Scales fall from my eyes. They land on the marimbas, dry beneath bar arches where wild music sounds, half-tame rhythms, sympathetic music like this rainstorm released by the bruja‘s magic hand.
Comment:Bruja: witch, witch doctor; Oro de Oaxaca: mescal, the good stuff; Zopilote: Trickster, the turkey vulture who steals fire from the gods, omnipresent in Oaxaca; Marimbas: a tuned set of bamboo instruments. But you knew all that!
Luck, sometimes, just being in the right place at the right time. One step, two steps, and up he went and look at those footsteps. His flight, a step of faith, two steps of faith, and away he goes, fait accompli.Another golden oldie. I do love rediscovering them. The photos, too.
Flight of Fancy
Just by chance, I caught this cormorant. “Behind you, quick,” said Clare. I turned and ‘Click!’
Such a miracle: the first steps of flight taken over water. That first step heavy, the second one lighter, and the third one scarcely a paint brush pocking the waves.
The need to take flight lies deep within me. Fleeing from what? Running towards what? Who knows?
All I know is that the future lies to the right of this photo and the past lies to the left, and I don’t know the meaning of either.
But I do remember the words of Antonio Machado: ‘Caminante, no hay camino, sólo hay estela sobre la mar.’ “traveler, there is no road, just a wake across life’s sea.”
Comment: I revised this poem a few minutes ago and cut it down to its essentials. If you want to read the original and check the revisions, click on this link to the earlier poem. Any comments on the rewrite and the revision process would be welcome.
Another golden oldieand, with the snow fallen and my back aching, it does sometimes feel like it’s an uphill battle. There are always angels at the roadside, though, and some have called and offered to help.
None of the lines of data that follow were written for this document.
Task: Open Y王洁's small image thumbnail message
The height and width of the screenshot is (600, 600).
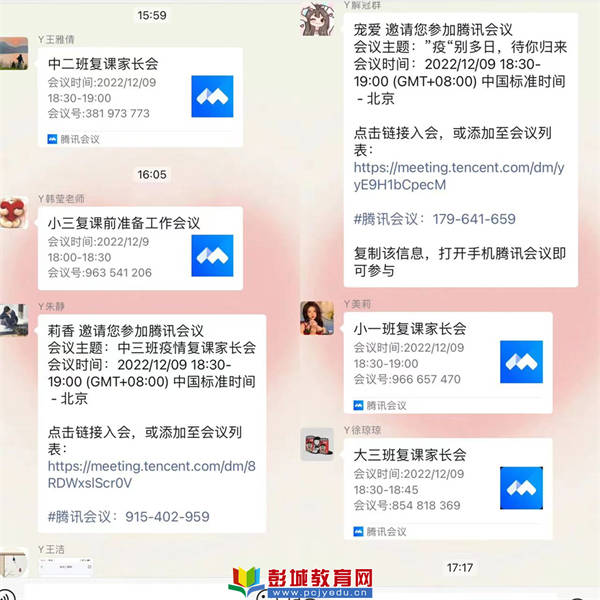Action: tap(66, 566)
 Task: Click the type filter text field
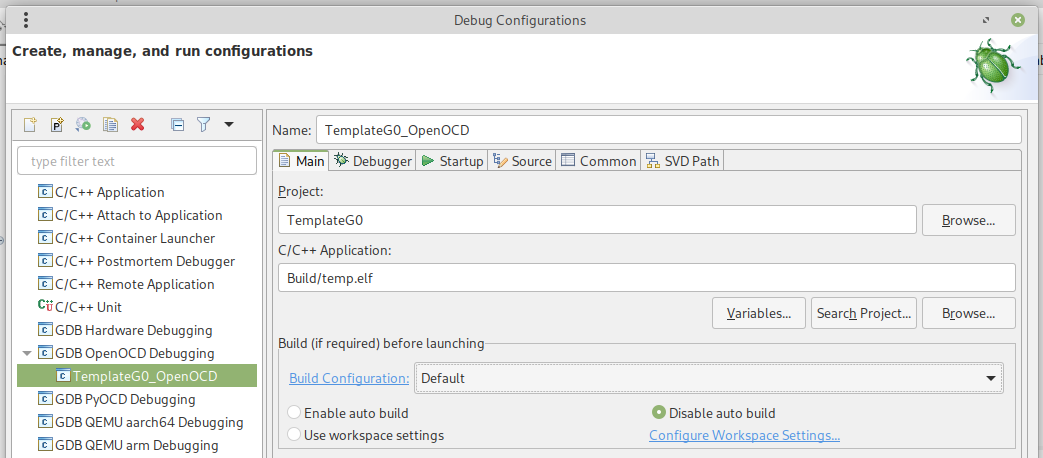[137, 161]
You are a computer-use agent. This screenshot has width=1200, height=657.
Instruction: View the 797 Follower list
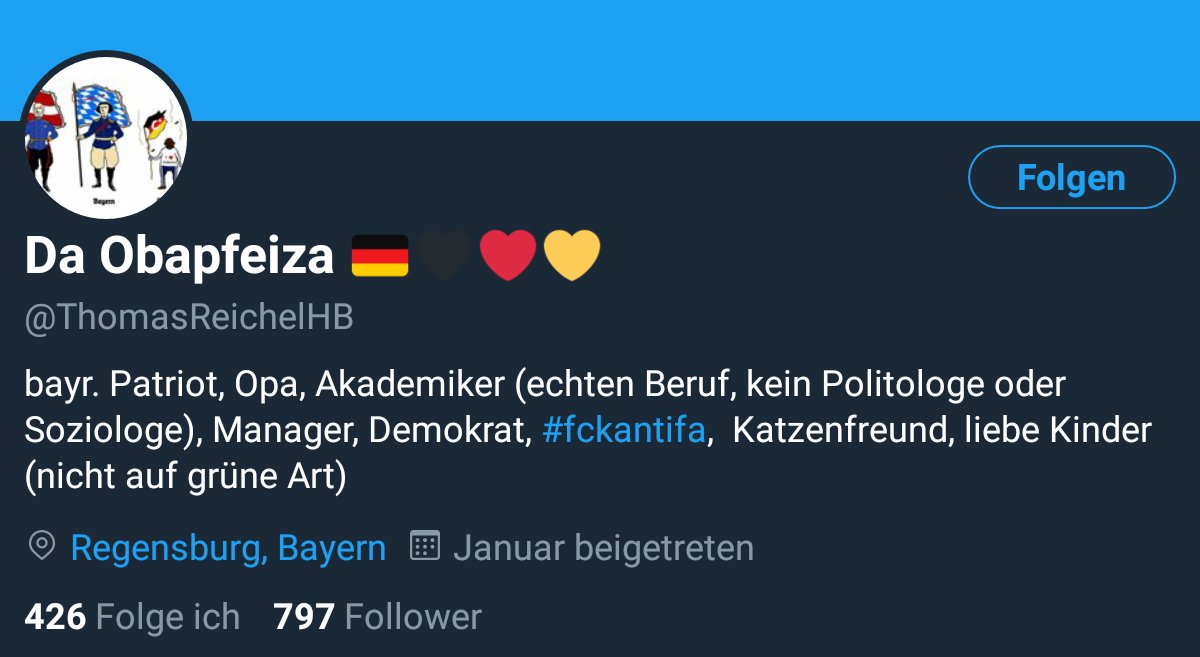pos(377,617)
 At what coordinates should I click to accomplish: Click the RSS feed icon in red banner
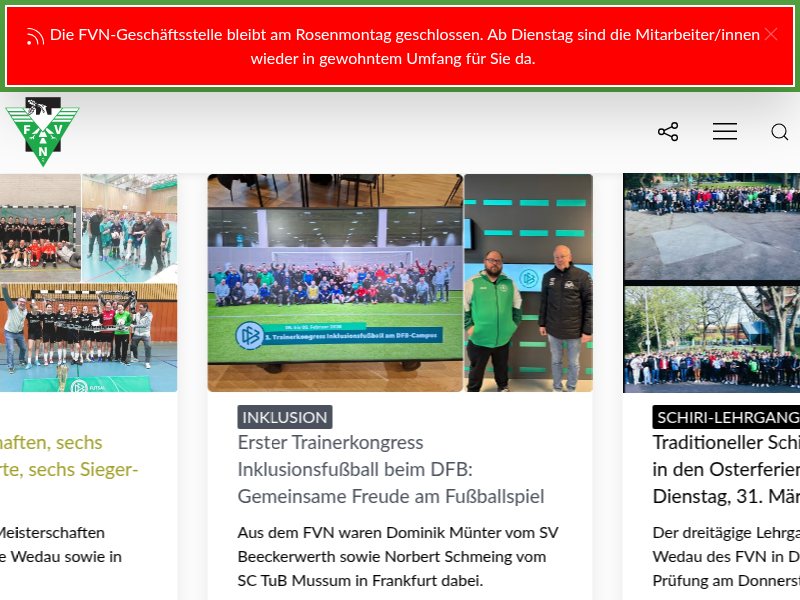point(35,36)
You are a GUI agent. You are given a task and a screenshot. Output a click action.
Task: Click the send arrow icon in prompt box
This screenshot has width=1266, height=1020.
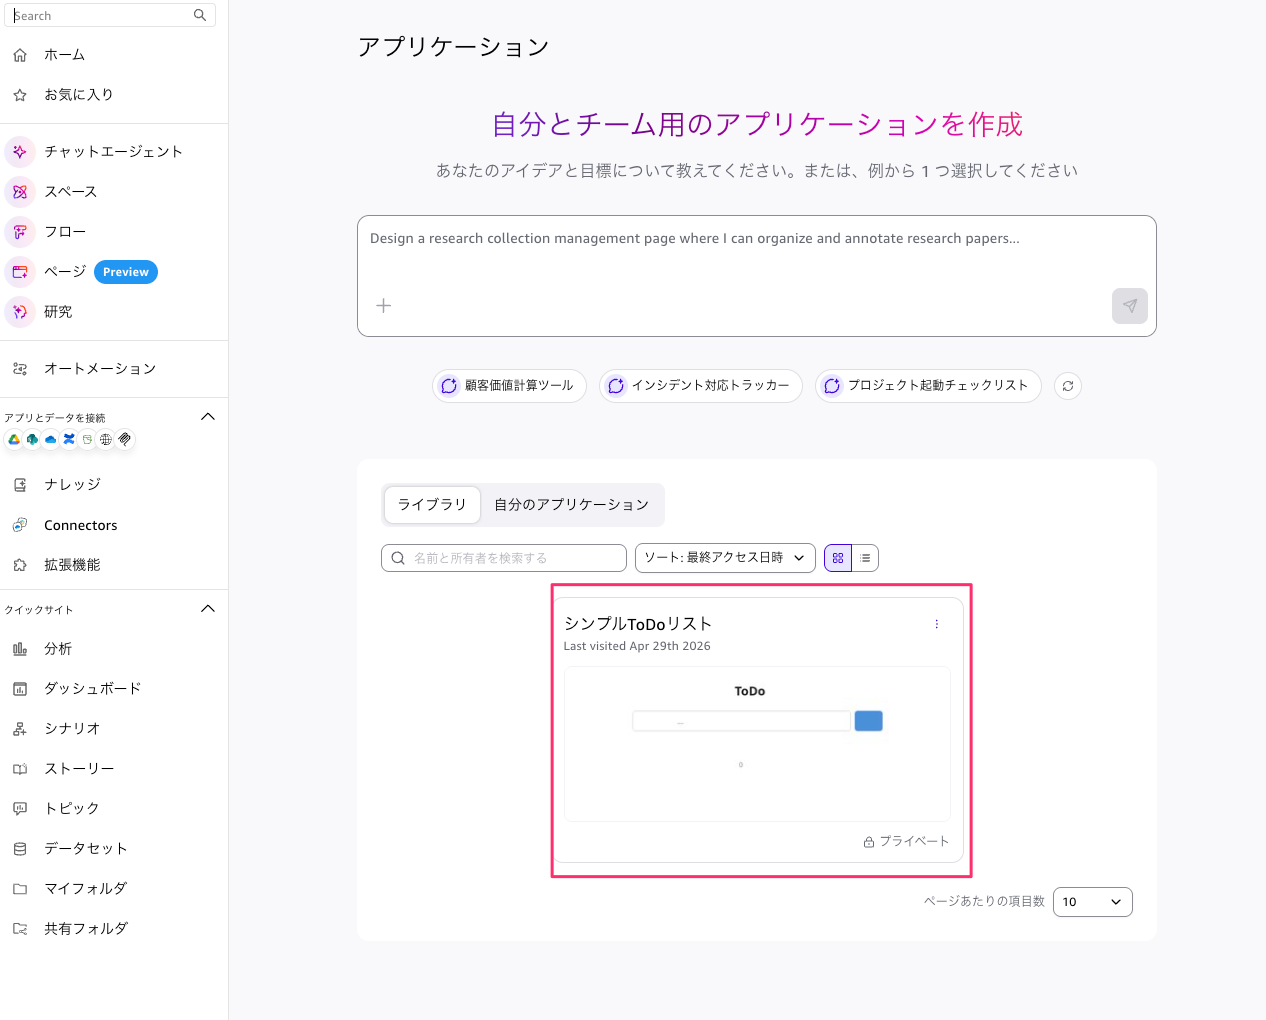1129,306
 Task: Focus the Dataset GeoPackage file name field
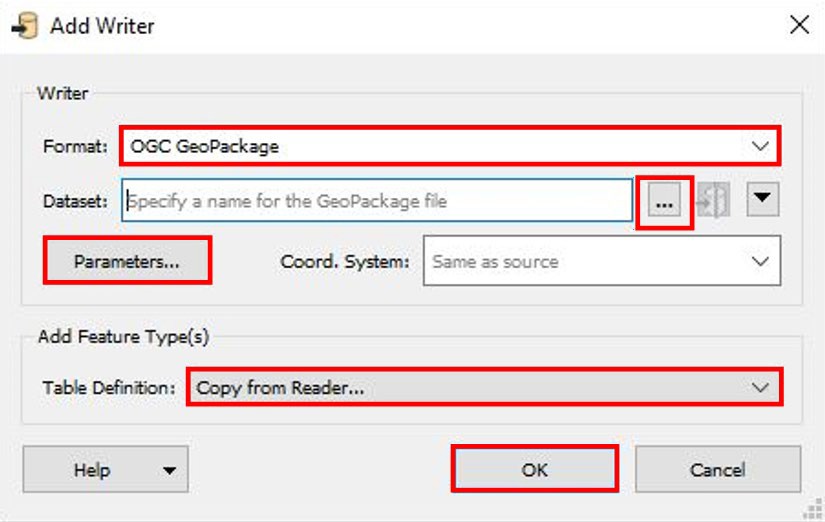pos(377,200)
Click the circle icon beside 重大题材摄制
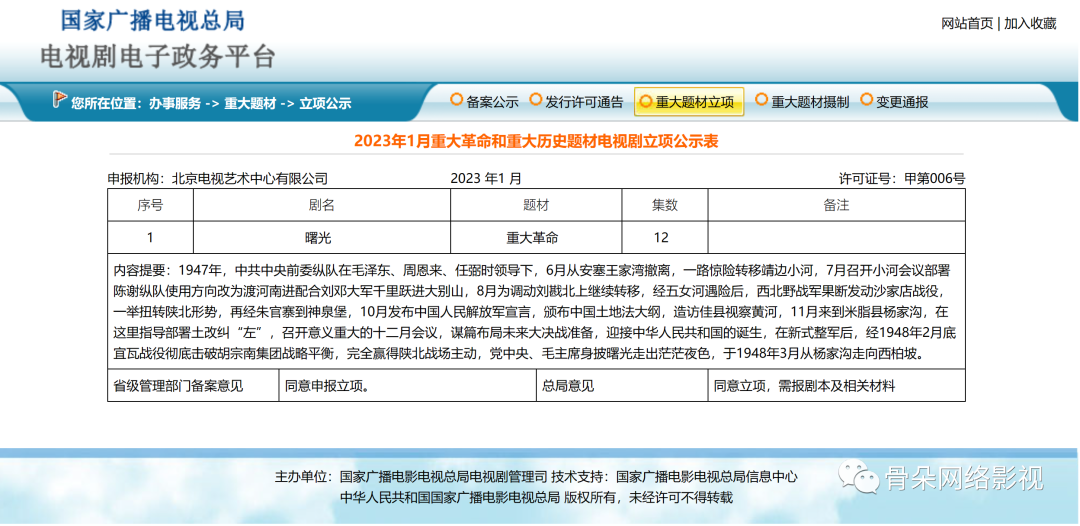Image resolution: width=1080 pixels, height=526 pixels. (761, 100)
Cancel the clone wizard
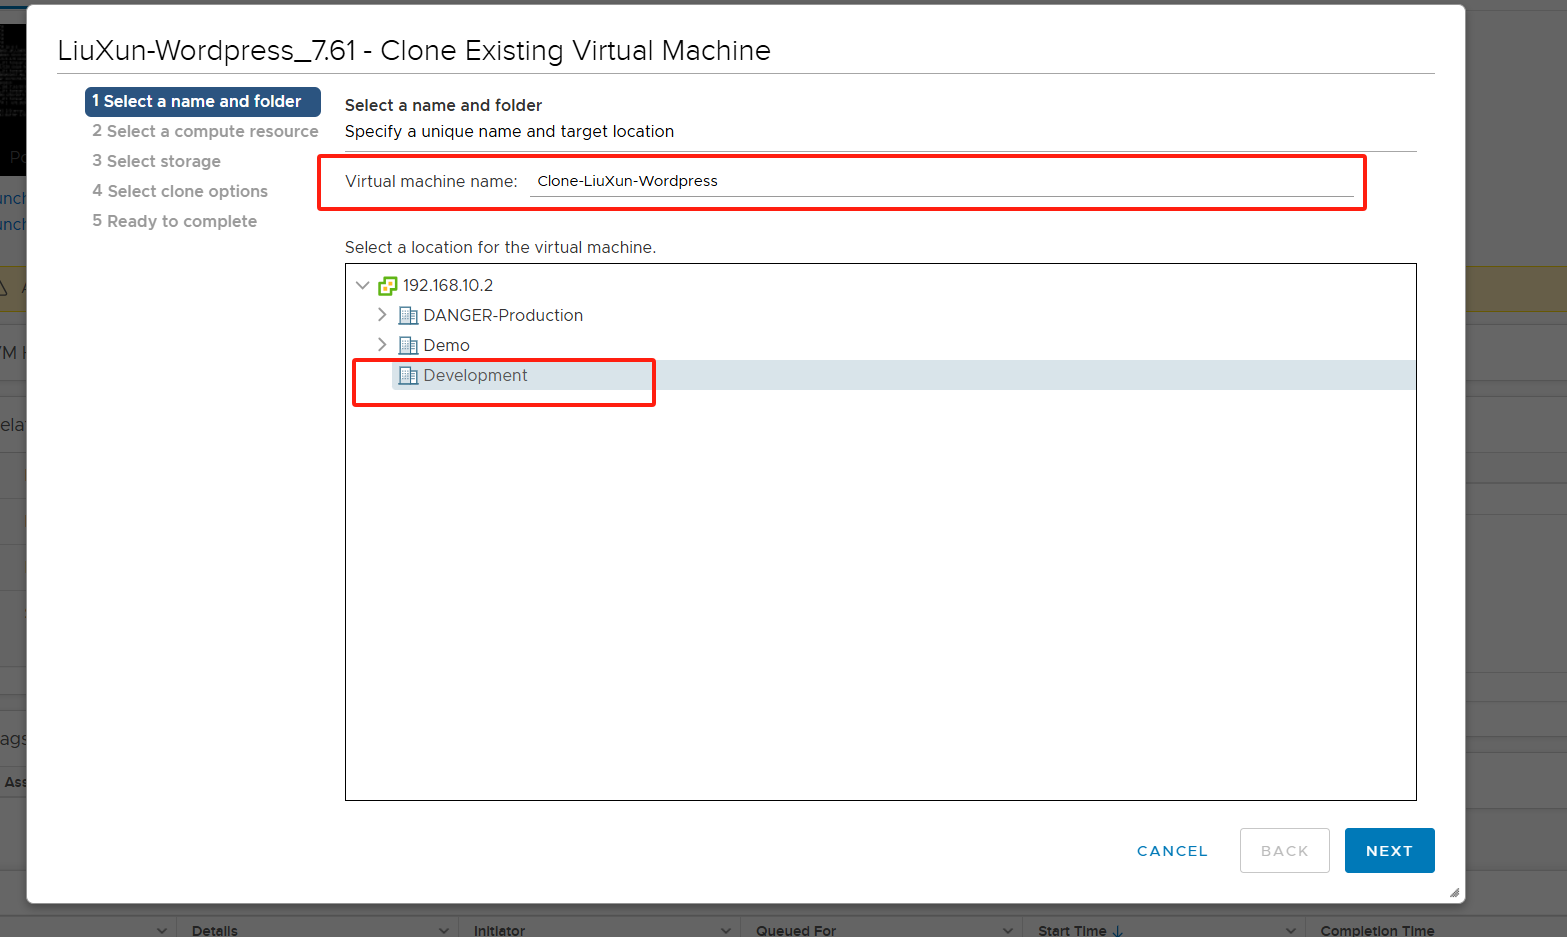This screenshot has width=1567, height=937. tap(1172, 851)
Thank you, special angels.
Sometimes the road seems uphill all the way. Lungs burn. Breath comes hot and hard and chunky in the throat. Legs hang heavy, muscles will not obey the owner’s instructions.
Consult the operating manual: “Take a break,” it says. “Rest now. Don’t push too hard.” But to rest is to give in, to come to an abrupt halt, or to drift backwards down the hill.
What stubborn streak is painted so deep in us that it shouts ‘never surrender’ when our most urgent need seems to be to throw in the towel? Is it the urge to get to the top, to see the lower lands stretched out below us? Or is it the mantra of fight the good fight?
Many things can drive us on: a need, a desire, a whim, an urge, or merely a refusal to stop fighting. Some of us will never give up. We will never lie down and curl up in a corner, a dead leaf to be blown hither and thither by the cold night wind.
Look carefully: there are no drugs, no needles, in the biker’s uniform. There is no small accessory motor hidden in the back wheel to help when times get hard.
The mouth is open, the eyes are set on the target, the legs still move, the sun still shines, and three smiling heart-shaped faces cheer the cyclist on.
Who can they be, these three angels at the road side, who can they be? Yet they are there and we are here and the bike is there and the hill is there and sometimes … yes, sometimes, the road IS uphill all the way.
But we keep the pedals turning and we don’t get off our bikes … and that’s life.